Le pire c’est que Sae l’imaginait très bien dans son attitude nonchalante. Elle grommela mécontente.
 
« Naonori tout court, vous ne m’êtes d’aucune utilité. Je vais me charger moi-même de ce voleur !
  • Non, Sae Chan… Interpella l’homme politique inquiet brutalement. Il s’agit de mon secrétaire  Hirano Shiki. Je lui ai demandé de faire les courses et de préparer l’appartement. Je ne pensais pas que tu rentrerais aussi tôt de l’université.
  • Ah… je… »
 
Sae devint écarlate en songeant à « la tête de fouine » dont elle l’avait pourvue. Elle jeta un coup d’œil discret vers l’homme, sans vraiment le regarder en face à présent.
 
« S’il te plaît, peux-tu lui donner ton téléphone quelques secondes. Je voudrais lui parler…
  • Euh… oui, oui… »
 
Sae osa enfin dévisager son interlocuteur qui lui adressa un regard de glace. Voyant l’air interrogateur de l’homme lorsqu’elle lui tendit le téléphone, elle répondit mal à l’aise.
 
« Ryuzoji-sama voudrait vous parler. »
 
L’homme prit le cellulaire sèchement, et écouta les ordres de son patron. Ses oui réguliers ne laissaenit rien entrevoir de leur conversation. Sae ouvrit la porte et sans attendre la fin de leur discussion entra chez elle avec ses sacs. Elle se sentait fatiguée soudainement. Cette semaine horrible finissait de manière plus atroce qu’elle ne l’avait songé.
 
Jetant son manteau sur une chaise de la salle, elle se dirigea ensuite vers la cuisine en abandonnant tout le reste dans le couloir. Un petit remontant lui ferait du bien ; après, elle aviserait.
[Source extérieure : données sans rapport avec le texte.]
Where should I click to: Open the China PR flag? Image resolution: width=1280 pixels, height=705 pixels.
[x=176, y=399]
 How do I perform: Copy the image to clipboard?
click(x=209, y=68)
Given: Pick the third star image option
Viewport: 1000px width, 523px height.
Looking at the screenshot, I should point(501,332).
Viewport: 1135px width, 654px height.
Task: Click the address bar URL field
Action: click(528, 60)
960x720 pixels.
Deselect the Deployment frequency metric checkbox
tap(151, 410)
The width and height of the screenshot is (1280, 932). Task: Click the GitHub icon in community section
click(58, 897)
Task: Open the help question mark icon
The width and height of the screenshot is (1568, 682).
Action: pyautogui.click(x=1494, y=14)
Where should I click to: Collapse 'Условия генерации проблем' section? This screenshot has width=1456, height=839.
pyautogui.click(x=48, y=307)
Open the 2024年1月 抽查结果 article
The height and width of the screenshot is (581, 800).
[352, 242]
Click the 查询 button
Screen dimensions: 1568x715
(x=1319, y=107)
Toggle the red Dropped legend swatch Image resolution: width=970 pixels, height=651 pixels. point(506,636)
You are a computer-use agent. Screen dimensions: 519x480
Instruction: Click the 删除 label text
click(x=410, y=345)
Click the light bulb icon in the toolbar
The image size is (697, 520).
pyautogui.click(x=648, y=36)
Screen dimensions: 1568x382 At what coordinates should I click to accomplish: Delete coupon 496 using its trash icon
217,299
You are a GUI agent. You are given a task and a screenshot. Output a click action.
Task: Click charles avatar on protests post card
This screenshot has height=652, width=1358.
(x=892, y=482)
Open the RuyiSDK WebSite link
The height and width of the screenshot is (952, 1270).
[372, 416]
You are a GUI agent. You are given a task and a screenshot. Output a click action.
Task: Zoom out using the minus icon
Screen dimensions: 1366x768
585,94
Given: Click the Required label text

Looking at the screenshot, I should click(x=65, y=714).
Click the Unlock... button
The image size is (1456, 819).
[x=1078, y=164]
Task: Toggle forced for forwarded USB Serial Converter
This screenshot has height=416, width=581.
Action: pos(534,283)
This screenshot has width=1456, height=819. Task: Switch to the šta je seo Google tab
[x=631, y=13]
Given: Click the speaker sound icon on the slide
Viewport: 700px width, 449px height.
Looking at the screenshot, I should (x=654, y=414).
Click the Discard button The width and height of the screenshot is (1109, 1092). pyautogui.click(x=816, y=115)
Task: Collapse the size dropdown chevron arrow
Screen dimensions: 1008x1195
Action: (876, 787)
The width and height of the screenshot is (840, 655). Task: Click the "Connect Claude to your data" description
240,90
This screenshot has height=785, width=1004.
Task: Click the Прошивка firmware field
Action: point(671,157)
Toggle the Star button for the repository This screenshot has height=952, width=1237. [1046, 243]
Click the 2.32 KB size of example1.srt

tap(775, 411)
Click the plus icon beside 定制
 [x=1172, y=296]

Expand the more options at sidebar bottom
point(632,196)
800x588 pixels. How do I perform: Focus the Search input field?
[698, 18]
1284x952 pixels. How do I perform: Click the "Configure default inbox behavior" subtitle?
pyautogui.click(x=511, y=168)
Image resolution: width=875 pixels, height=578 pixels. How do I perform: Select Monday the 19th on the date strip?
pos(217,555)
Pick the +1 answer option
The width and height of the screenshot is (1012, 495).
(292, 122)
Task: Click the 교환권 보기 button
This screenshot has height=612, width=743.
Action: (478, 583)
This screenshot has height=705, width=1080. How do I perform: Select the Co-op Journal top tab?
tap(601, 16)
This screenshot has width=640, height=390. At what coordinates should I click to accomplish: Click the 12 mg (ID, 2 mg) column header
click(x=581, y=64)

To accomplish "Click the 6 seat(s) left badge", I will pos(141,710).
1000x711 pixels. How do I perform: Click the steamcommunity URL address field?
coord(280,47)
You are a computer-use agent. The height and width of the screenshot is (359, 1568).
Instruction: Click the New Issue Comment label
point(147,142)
La porte de l’appartement se ferma et comme par enchantement, Shiki Hirano se matérialisa devant elle une minute plus tard.
 
« Ryuzoji-sama veut vous parler. »
 
Sae prit le téléphone, ou plutôt lui arracha des mains. Oubliant toute tenue, elle s’affala sur une chaise et écouta la voix amusée de son mari, toujours contrariée de sa méprise.
 
« J’ai donné mes consignes à Hisano-san. Il va s’occuper de te faire à manger ce soir. Je rentre demain soit au matin ou dans l’après-midi.
  • Vous savez, je n’ai plus cours et je pouvais rentrer pour m’occuper de la maison… Remarqua Sae un peu froidement.
  • Je suis heureux de constater que tu considères déjà cet appartement comme le tien. »
 
Sae rougit violemment et se tortilla sur sa chaise. Elle s’aperçut que Hisano-san avait fait tomber sa veste et avait enfilé un tablier à la place. Le sien ! Son regard se fit meurtrier. De quel droit prenait-il ses affaires ? Et sans demander la permission en plus !
 
« Sae-chan… Hisano-san partira ensuite. Tu pourras t’occuper de toi jusqu’à ce que je revienne ?
  • J’ai survécu vingt et un ans… je crois qu’une matinée de plus, c’est plus que probable. Ironisa Sae.
  • Je me pensais indispensable. Rit Naonori sans se démonter.
  • N’allez pas vous imaginer n’importe quoi ! S’écria brutalement Sae sous le rire de Ryuzoji visiblement amusé par la situation. Naonori tout court… exagéra Sae, cachant sa soudaine timidité à l’idée de le revoir le lendemain. Je… je veux bien faire des efforts pour faire à manger. Je suis désolée pour la dernière fois. Vous voudriez bien tenter de m’expliquer une nouvelle fois ?
  • Oh… se sera avec plaisir, ma chère Sae-chan. »
 
C’était elle, où la voix de Naonori était devenue un peu plus chaleureuse encore… avec une pointe de tendresse à l’intérieure ?
 
« Ne vous attendez pas à quelque chose d’extraordinaire, je suis nulle en travaux manuels.
  • Je ne te demanderai jamais rien de compliquer. Je vais te laisser Sae-chan, ma réunion va débuter. Je suis vraiment heureux d’avoir pu te parler un peu.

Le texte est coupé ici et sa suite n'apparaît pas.